■ Problem description
The records sit below this line. Repeat all of them exactly.

+++ Records to process

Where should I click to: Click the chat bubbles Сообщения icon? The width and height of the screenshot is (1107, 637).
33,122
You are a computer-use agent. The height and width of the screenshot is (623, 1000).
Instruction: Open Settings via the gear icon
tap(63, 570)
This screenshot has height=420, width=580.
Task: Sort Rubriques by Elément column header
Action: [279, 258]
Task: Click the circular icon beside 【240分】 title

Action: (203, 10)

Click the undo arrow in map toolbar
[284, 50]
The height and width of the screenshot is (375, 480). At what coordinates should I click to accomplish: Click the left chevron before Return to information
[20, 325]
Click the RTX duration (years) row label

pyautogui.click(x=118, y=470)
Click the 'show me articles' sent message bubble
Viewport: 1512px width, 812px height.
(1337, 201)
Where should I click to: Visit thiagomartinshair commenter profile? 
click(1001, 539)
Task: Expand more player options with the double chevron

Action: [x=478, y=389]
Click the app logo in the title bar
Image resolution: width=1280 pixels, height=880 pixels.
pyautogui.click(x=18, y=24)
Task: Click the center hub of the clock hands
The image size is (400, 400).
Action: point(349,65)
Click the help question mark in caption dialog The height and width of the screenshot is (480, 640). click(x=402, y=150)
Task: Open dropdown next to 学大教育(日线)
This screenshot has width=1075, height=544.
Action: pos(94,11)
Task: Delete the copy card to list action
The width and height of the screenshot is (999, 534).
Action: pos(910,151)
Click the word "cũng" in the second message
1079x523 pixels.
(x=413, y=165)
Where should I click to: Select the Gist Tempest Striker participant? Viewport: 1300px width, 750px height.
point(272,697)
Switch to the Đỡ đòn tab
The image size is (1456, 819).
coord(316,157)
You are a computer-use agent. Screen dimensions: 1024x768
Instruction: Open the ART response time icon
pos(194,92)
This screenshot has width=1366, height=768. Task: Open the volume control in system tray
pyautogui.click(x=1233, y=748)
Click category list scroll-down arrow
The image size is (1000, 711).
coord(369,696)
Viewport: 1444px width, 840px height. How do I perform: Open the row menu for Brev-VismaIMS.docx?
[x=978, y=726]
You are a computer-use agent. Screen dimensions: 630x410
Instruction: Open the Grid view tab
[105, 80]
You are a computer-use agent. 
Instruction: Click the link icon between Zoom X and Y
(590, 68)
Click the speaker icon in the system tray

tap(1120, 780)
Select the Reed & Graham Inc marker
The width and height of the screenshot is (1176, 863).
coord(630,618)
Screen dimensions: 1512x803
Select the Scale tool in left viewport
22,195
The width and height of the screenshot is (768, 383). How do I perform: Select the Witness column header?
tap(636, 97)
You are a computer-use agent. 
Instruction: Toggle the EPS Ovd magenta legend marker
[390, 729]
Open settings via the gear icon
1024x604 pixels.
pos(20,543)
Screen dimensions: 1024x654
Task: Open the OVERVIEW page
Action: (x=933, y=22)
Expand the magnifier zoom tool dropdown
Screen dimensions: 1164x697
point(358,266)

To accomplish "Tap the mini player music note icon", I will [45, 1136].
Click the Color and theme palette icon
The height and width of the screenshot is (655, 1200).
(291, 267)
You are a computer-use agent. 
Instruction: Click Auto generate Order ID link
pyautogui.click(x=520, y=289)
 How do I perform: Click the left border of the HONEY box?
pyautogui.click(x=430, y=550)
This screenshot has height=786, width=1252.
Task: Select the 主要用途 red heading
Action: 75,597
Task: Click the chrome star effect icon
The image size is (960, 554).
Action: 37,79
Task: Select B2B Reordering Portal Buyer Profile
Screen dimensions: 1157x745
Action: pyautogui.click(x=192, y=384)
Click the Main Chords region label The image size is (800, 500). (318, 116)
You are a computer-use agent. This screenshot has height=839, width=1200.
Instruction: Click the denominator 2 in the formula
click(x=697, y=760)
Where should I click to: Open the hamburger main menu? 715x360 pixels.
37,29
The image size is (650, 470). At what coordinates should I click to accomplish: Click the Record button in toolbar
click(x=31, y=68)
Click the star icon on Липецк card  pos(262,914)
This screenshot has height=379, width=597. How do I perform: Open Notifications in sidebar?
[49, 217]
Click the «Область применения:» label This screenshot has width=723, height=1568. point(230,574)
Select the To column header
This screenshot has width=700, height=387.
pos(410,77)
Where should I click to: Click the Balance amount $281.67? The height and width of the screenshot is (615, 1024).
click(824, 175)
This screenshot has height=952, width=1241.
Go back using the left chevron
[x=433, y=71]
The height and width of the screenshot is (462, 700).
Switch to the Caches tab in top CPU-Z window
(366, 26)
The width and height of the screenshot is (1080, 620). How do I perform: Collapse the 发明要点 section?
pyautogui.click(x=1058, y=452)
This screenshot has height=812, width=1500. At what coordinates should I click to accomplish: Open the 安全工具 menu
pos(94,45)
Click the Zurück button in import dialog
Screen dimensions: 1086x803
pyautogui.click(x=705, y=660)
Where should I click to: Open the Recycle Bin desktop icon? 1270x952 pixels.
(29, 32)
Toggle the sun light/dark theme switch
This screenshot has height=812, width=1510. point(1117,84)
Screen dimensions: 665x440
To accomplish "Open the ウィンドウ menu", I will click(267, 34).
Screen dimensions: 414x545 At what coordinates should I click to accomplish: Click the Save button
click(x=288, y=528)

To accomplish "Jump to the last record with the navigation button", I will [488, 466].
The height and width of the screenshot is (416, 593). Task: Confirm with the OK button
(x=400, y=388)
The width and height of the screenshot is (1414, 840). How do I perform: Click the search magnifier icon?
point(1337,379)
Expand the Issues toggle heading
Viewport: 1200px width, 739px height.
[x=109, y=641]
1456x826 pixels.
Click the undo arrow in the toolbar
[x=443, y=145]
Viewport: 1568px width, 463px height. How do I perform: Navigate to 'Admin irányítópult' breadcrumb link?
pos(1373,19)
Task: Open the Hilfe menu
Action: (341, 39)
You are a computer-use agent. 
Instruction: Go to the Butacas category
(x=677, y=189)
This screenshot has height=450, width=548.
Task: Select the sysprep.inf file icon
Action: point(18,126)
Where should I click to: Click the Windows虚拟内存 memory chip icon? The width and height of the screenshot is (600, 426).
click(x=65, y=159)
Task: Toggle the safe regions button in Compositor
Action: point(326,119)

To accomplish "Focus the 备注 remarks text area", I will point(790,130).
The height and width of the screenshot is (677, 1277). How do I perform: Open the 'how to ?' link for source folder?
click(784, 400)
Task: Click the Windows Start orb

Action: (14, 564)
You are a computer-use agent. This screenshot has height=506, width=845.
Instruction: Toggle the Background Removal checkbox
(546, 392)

++++++

■ Response to the exercise
Where should I click to: Click the chat bubbles Сообщения icon? The width and height of the screenshot is (1107, 637).
33,122
You are a computer-use agent. The height and width of the screenshot is (623, 1000).
Instruction: Open Settings via the gear icon
tap(63, 570)
This screenshot has height=420, width=580.
Task: Sort Rubriques by Elément column header
Action: [279, 258]
Task: Click the circular icon beside 【240分】 title

Action: (203, 10)

Click the undo arrow in map toolbar
[284, 50]
The height and width of the screenshot is (375, 480). At what coordinates should I click to accomplish: Click the left chevron before Return to information
[20, 325]
Click the RTX duration (years) row label

pyautogui.click(x=118, y=470)
Click the 'show me articles' sent message bubble
Viewport: 1512px width, 812px height.
(1337, 201)
Where should I click to: Visit thiagomartinshair commenter profile? 
click(1001, 539)
Task: Expand more player options with the double chevron

Action: [x=478, y=389]
Click the app logo in the title bar
Image resolution: width=1280 pixels, height=880 pixels.
pyautogui.click(x=18, y=24)
Task: Click the center hub of the clock hands
The image size is (400, 400).
Action: point(349,65)
Click the help question mark in caption dialog The height and width of the screenshot is (480, 640). click(x=402, y=150)
Task: Open dropdown next to 学大教育(日线)
This screenshot has width=1075, height=544.
Action: pos(94,11)
Task: Delete the copy card to list action
The width and height of the screenshot is (999, 534).
Action: pos(910,151)
Click the word "cũng" in the second message
1079x523 pixels.
(x=413, y=165)
Where should I click to: Select the Gist Tempest Striker participant? Viewport: 1300px width, 750px height.
point(272,697)
Switch to the Đỡ đòn tab
The image size is (1456, 819).
coord(316,157)
You are a computer-use agent. Screen dimensions: 1024x768
Instruction: Open the ART response time icon
pos(194,92)
This screenshot has width=1366, height=768. Task: Open the volume control in system tray
pyautogui.click(x=1233, y=748)
Click category list scroll-down arrow
The image size is (1000, 711).
coord(369,696)
Viewport: 1444px width, 840px height. How do I perform: Open the row menu for Brev-VismaIMS.docx?
[x=978, y=726]
You are a computer-use agent. Screen dimensions: 630x410
Instruction: Open the Grid view tab
[105, 80]
You are a computer-use agent. 
Instruction: Click the link icon between Zoom X and Y
(590, 68)
Click the speaker icon in the system tray

tap(1120, 780)
Select the Reed & Graham Inc marker
The width and height of the screenshot is (1176, 863).
coord(630,618)
Screen dimensions: 1512x803
Select the Scale tool in left viewport
22,195
The width and height of the screenshot is (768, 383). How do I perform: Select the Witness column header?
tap(636, 97)
You are a computer-use agent. 
Instruction: Toggle the EPS Ovd magenta legend marker
[390, 729]
Open settings via the gear icon
1024x604 pixels.
pos(20,543)
Screen dimensions: 1024x654
Task: Open the OVERVIEW page
Action: (x=933, y=22)
Expand the magnifier zoom tool dropdown
Screen dimensions: 1164x697
point(358,266)

To accomplish "Tap the mini player music note icon", I will [45, 1136].
Click the Color and theme palette icon
The height and width of the screenshot is (655, 1200).
(291, 267)
You are a computer-use agent. 
Instruction: Click Auto generate Order ID link
pyautogui.click(x=520, y=289)
 How do I perform: Click the left border of the HONEY box?
pyautogui.click(x=430, y=550)
This screenshot has height=786, width=1252.
Task: Select the 主要用途 red heading
Action: 75,597
Task: Click the chrome star effect icon
The image size is (960, 554).
Action: 37,79
Task: Select B2B Reordering Portal Buyer Profile
Screen dimensions: 1157x745
Action: pyautogui.click(x=192, y=384)
Click the Main Chords region label The image size is (800, 500). (318, 116)
You are a computer-use agent. This screenshot has height=839, width=1200.
Instruction: Click the denominator 2 in the formula
click(x=697, y=760)
Where should I click to: Open the hamburger main menu? 715x360 pixels.
37,29
The image size is (650, 470). At what coordinates should I click to accomplish: Click the Record button in toolbar
click(x=31, y=68)
Click the star icon on Липецк card  pos(262,914)
This screenshot has height=379, width=597. How do I perform: Open Notifications in sidebar?
[49, 217]
Click the «Область применения:» label This screenshot has width=723, height=1568. point(230,574)
Select the To column header
This screenshot has width=700, height=387.
pos(410,77)
Where should I click to: Click the Balance amount $281.67? The height and width of the screenshot is (615, 1024).
click(824, 175)
This screenshot has height=952, width=1241.
Go back using the left chevron
[x=433, y=71]
The height and width of the screenshot is (462, 700).
Switch to the Caches tab in top CPU-Z window
(366, 26)
The width and height of the screenshot is (1080, 620). How do I perform: Collapse the 发明要点 section?
pyautogui.click(x=1058, y=452)
This screenshot has height=812, width=1500. At what coordinates should I click to accomplish: Open the 安全工具 menu
pos(94,45)
Click the Zurück button in import dialog
Screen dimensions: 1086x803
pyautogui.click(x=705, y=660)
Where should I click to: Open the Recycle Bin desktop icon? 1270x952 pixels.
(29, 32)
Toggle the sun light/dark theme switch
This screenshot has height=812, width=1510. point(1117,84)
Screen dimensions: 665x440
To accomplish "Open the ウィンドウ menu", I will click(267, 34).
Screen dimensions: 414x545 At what coordinates should I click to accomplish: Click the Save button
click(x=288, y=528)

To accomplish "Jump to the last record with the navigation button", I will [488, 466].
The height and width of the screenshot is (416, 593). Task: Confirm with the OK button
(x=400, y=388)
The width and height of the screenshot is (1414, 840). How do I perform: Click the search magnifier icon?
point(1337,379)
Expand the Issues toggle heading
Viewport: 1200px width, 739px height.
[x=109, y=641]
1456x826 pixels.
Click the undo arrow in the toolbar
[x=443, y=145]
Viewport: 1568px width, 463px height. How do I perform: Navigate to 'Admin irányítópult' breadcrumb link?
pos(1373,19)
Task: Open the Hilfe menu
Action: (341, 39)
You are a computer-use agent. 
Instruction: Go to the Butacas category
(x=677, y=189)
This screenshot has height=450, width=548.
Task: Select the sysprep.inf file icon
Action: point(18,126)
Where should I click to: Click the Windows虚拟内存 memory chip icon? The width and height of the screenshot is (600, 426).
click(x=65, y=159)
Task: Toggle the safe regions button in Compositor
Action: point(326,119)

To accomplish "Focus the 备注 remarks text area", I will point(790,130).
The height and width of the screenshot is (677, 1277). How do I perform: Open the 'how to ?' link for source folder?
click(784, 400)
Task: Click the Windows Start orb

Action: (14, 564)
You are a computer-use agent. This screenshot has height=506, width=845.
Instruction: Toggle the Background Removal checkbox
(546, 392)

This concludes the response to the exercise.